— start of SUPPLIED RECORDS —
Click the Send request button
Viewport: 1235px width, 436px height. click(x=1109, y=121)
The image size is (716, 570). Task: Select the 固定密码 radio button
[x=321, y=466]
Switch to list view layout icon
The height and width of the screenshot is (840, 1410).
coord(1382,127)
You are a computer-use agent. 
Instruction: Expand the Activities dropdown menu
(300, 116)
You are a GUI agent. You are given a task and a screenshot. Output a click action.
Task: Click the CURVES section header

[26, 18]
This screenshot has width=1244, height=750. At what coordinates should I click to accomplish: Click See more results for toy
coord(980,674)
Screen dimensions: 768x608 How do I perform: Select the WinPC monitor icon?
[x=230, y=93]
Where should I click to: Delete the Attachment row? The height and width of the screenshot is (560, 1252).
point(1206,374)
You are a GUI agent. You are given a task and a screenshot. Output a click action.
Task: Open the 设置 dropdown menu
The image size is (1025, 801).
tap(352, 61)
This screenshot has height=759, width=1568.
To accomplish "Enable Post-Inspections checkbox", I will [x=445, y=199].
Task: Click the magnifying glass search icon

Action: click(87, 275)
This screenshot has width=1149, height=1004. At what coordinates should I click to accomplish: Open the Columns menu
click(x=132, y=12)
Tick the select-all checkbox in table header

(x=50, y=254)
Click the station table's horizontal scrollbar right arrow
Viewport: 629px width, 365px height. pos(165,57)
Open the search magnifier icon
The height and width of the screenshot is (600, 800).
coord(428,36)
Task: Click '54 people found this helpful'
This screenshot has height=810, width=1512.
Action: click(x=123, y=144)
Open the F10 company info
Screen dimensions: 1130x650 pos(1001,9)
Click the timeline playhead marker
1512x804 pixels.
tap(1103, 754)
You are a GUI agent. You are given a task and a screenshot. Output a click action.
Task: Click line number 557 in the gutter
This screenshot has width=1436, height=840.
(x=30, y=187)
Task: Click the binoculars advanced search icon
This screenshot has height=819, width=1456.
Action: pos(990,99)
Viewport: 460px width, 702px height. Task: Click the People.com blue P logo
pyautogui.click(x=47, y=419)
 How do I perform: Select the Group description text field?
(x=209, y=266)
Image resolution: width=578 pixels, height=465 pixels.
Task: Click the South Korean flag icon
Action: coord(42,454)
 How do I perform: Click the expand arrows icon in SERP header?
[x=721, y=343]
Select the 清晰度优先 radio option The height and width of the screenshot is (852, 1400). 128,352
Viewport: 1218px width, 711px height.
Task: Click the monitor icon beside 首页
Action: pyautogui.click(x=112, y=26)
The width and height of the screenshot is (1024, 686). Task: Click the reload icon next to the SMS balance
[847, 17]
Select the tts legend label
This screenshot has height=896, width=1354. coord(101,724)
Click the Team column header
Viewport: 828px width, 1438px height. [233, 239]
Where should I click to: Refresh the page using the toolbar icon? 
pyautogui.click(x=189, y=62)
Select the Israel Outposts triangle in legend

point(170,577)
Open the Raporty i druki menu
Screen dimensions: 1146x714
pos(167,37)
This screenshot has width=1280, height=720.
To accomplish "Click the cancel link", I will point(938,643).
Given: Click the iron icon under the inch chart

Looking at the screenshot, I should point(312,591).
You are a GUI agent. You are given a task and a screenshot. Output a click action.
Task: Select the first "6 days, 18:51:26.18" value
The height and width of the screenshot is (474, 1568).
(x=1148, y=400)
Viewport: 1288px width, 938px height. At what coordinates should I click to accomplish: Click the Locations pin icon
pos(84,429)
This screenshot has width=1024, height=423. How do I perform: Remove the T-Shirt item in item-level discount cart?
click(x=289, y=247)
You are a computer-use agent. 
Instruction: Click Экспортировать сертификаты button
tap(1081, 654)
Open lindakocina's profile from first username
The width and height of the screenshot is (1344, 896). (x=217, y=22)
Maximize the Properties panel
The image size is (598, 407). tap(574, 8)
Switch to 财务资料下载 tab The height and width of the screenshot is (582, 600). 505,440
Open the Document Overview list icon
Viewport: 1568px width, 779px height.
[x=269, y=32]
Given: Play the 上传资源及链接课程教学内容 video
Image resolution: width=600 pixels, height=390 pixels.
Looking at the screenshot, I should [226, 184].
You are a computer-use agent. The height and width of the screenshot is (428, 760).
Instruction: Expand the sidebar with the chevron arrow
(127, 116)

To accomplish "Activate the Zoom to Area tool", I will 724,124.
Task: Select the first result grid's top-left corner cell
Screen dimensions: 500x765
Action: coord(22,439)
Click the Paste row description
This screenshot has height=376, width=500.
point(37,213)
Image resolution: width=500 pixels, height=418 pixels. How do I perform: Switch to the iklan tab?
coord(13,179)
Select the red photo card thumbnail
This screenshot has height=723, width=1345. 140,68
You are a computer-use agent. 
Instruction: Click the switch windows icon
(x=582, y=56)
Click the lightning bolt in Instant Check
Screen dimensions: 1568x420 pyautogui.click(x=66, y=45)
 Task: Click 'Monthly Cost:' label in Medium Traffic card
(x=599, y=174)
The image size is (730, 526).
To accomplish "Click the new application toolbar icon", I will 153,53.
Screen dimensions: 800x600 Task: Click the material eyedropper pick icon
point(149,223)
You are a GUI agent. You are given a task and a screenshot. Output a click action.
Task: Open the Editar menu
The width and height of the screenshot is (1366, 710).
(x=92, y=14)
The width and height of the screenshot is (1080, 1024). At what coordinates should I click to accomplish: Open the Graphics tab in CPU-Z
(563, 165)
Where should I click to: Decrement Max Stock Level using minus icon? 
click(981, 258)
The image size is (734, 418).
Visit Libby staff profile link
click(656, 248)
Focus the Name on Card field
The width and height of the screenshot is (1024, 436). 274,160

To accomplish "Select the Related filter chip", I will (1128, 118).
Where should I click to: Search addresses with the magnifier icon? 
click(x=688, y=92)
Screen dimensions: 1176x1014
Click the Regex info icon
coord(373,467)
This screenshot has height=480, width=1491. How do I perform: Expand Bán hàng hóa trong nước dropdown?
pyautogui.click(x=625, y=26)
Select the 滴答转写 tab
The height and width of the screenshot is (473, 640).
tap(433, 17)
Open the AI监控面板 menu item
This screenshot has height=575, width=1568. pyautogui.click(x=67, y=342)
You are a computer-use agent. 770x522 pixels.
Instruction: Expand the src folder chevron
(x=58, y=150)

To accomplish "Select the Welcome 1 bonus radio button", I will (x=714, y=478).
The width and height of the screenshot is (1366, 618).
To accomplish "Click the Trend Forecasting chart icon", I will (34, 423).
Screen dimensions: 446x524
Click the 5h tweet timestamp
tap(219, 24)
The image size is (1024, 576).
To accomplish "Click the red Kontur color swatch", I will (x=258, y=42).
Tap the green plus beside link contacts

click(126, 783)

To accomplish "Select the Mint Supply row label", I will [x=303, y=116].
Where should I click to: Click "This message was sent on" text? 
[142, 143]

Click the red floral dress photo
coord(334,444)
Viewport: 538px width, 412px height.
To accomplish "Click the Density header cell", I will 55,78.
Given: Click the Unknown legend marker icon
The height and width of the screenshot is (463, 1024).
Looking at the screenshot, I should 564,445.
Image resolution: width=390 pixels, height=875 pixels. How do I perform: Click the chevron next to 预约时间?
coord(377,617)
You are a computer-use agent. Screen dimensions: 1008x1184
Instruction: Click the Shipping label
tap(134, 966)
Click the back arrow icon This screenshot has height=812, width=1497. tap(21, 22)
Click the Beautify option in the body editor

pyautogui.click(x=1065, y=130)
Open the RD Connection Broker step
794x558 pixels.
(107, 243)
— end of SUPPLIED RECORDS —
* [EXERCISE REQUIREMENTS]
Reproduce every one of the records above word for word, from start to finish.

* [SOLUTION TO THE EXERCISE]
Click the Send request button
Viewport: 1235px width, 436px height. click(x=1109, y=121)
The image size is (716, 570). Task: Select the 固定密码 radio button
[x=321, y=466]
Switch to list view layout icon
The height and width of the screenshot is (840, 1410).
coord(1382,127)
You are a computer-use agent. 
Instruction: Expand the Activities dropdown menu
(300, 116)
You are a GUI agent. You are given a task and a screenshot. Output a click action.
Task: Click the CURVES section header

[26, 18]
This screenshot has width=1244, height=750. At what coordinates should I click to accomplish: Click See more results for toy
coord(980,674)
Screen dimensions: 768x608 How do I perform: Select the WinPC monitor icon?
[x=230, y=93]
Where should I click to: Delete the Attachment row? The height and width of the screenshot is (560, 1252).
point(1206,374)
You are a GUI agent. You are given a task and a screenshot. Output a click action.
Task: Open the 设置 dropdown menu
The image size is (1025, 801).
tap(352, 61)
This screenshot has height=759, width=1568.
To accomplish "Enable Post-Inspections checkbox", I will [x=445, y=199].
Task: Click the magnifying glass search icon

Action: click(87, 275)
This screenshot has width=1149, height=1004. At what coordinates should I click to accomplish: Open the Columns menu
click(x=132, y=12)
Tick the select-all checkbox in table header

(x=50, y=254)
Click the station table's horizontal scrollbar right arrow
Viewport: 629px width, 365px height. pos(165,57)
Open the search magnifier icon
The height and width of the screenshot is (600, 800).
coord(428,36)
Task: Click '54 people found this helpful'
This screenshot has height=810, width=1512.
Action: click(x=123, y=144)
Open the F10 company info
Screen dimensions: 1130x650 pos(1001,9)
Click the timeline playhead marker
1512x804 pixels.
tap(1103, 754)
You are a GUI agent. You are given a task and a screenshot. Output a click action.
Task: Click line number 557 in the gutter
This screenshot has width=1436, height=840.
(x=30, y=187)
Task: Click the binoculars advanced search icon
This screenshot has height=819, width=1456.
Action: pos(990,99)
Viewport: 460px width, 702px height. Task: Click the People.com blue P logo
pyautogui.click(x=47, y=419)
 How do I perform: Select the Group description text field?
(x=209, y=266)
Image resolution: width=578 pixels, height=465 pixels.
Task: Click the South Korean flag icon
Action: coord(42,454)
 How do I perform: Click the expand arrows icon in SERP header?
[x=721, y=343]
Select the 清晰度优先 radio option The height and width of the screenshot is (852, 1400). 128,352
Viewport: 1218px width, 711px height.
Task: Click the monitor icon beside 首页
Action: pyautogui.click(x=112, y=26)
The width and height of the screenshot is (1024, 686). Task: Click the reload icon next to the SMS balance
[847, 17]
Select the tts legend label
This screenshot has height=896, width=1354. coord(101,724)
Click the Team column header
Viewport: 828px width, 1438px height. [233, 239]
Where should I click to: Refresh the page using the toolbar icon? 
pyautogui.click(x=189, y=62)
Select the Israel Outposts triangle in legend

point(170,577)
Open the Raporty i druki menu
Screen dimensions: 1146x714
pos(167,37)
This screenshot has width=1280, height=720.
To accomplish "Click the cancel link", I will point(938,643).
Given: Click the iron icon under the inch chart

Looking at the screenshot, I should point(312,591).
You are a GUI agent. You are given a task and a screenshot. Output a click action.
Task: Select the first "6 days, 18:51:26.18" value
The height and width of the screenshot is (474, 1568).
(x=1148, y=400)
Viewport: 1288px width, 938px height. At what coordinates should I click to accomplish: Click the Locations pin icon
pos(84,429)
This screenshot has width=1024, height=423. How do I perform: Remove the T-Shirt item in item-level discount cart?
click(x=289, y=247)
You are a computer-use agent. 
Instruction: Click Экспортировать сертификаты button
tap(1081, 654)
Open lindakocina's profile from first username
The width and height of the screenshot is (1344, 896). (x=217, y=22)
Maximize the Properties panel
The image size is (598, 407). tap(574, 8)
Switch to 财务资料下载 tab The height and width of the screenshot is (582, 600). 505,440
Open the Document Overview list icon
Viewport: 1568px width, 779px height.
[x=269, y=32]
Given: Play the 上传资源及链接课程教学内容 video
Image resolution: width=600 pixels, height=390 pixels.
Looking at the screenshot, I should [226, 184].
You are a computer-use agent. The height and width of the screenshot is (428, 760).
Instruction: Expand the sidebar with the chevron arrow
(127, 116)

To accomplish "Activate the Zoom to Area tool", I will 724,124.
Task: Select the first result grid's top-left corner cell
Screen dimensions: 500x765
Action: coord(22,439)
Click the Paste row description
This screenshot has height=376, width=500.
point(37,213)
Image resolution: width=500 pixels, height=418 pixels. How do I perform: Switch to the iklan tab?
coord(13,179)
Select the red photo card thumbnail
This screenshot has height=723, width=1345. 140,68
You are a computer-use agent. 
Instruction: Click the switch windows icon
(x=582, y=56)
Click the lightning bolt in Instant Check
Screen dimensions: 1568x420 pyautogui.click(x=66, y=45)
 Task: Click 'Monthly Cost:' label in Medium Traffic card
(x=599, y=174)
The image size is (730, 526).
To accomplish "Click the new application toolbar icon", I will 153,53.
Screen dimensions: 800x600 Task: Click the material eyedropper pick icon
point(149,223)
You are a GUI agent. You are given a task and a screenshot. Output a click action.
Task: Open the Editar menu
The width and height of the screenshot is (1366, 710).
(x=92, y=14)
The width and height of the screenshot is (1080, 1024). At what coordinates should I click to accomplish: Open the Graphics tab in CPU-Z
(563, 165)
Where should I click to: Decrement Max Stock Level using minus icon? 
click(981, 258)
The image size is (734, 418).
Visit Libby staff profile link
click(656, 248)
Focus the Name on Card field
The width and height of the screenshot is (1024, 436). 274,160

To accomplish "Select the Related filter chip", I will (1128, 118).
Where should I click to: Search addresses with the magnifier icon? 
click(x=688, y=92)
Screen dimensions: 1176x1014
Click the Regex info icon
coord(373,467)
This screenshot has height=480, width=1491. How do I perform: Expand Bán hàng hóa trong nước dropdown?
pyautogui.click(x=625, y=26)
Select the 滴答转写 tab
The height and width of the screenshot is (473, 640).
tap(433, 17)
Open the AI监控面板 menu item
This screenshot has height=575, width=1568. pyautogui.click(x=67, y=342)
You are a computer-use agent. 770x522 pixels.
Instruction: Expand the src folder chevron
(x=58, y=150)

To accomplish "Select the Welcome 1 bonus radio button", I will (x=714, y=478).
The width and height of the screenshot is (1366, 618).
To accomplish "Click the Trend Forecasting chart icon", I will (34, 423).
Screen dimensions: 446x524
Click the 5h tweet timestamp
tap(219, 24)
The image size is (1024, 576).
To accomplish "Click the red Kontur color swatch", I will (x=258, y=42).
Tap the green plus beside link contacts

click(126, 783)

To accomplish "Select the Mint Supply row label", I will [x=303, y=116].
Where should I click to: Click "This message was sent on" text? 
[142, 143]

Click the red floral dress photo
coord(334,444)
Viewport: 538px width, 412px height.
To accomplish "Click the Density header cell", I will 55,78.
Given: Click the Unknown legend marker icon
The height and width of the screenshot is (463, 1024).
Looking at the screenshot, I should 564,445.
Image resolution: width=390 pixels, height=875 pixels. How do I perform: Click the chevron next to 预约时间?
coord(377,617)
You are a computer-use agent. Screen dimensions: 1008x1184
Instruction: Click the Shipping label
tap(134, 966)
Click the back arrow icon This screenshot has height=812, width=1497. tap(21, 22)
Click the Beautify option in the body editor

pyautogui.click(x=1065, y=130)
Open the RD Connection Broker step
794x558 pixels.
(107, 243)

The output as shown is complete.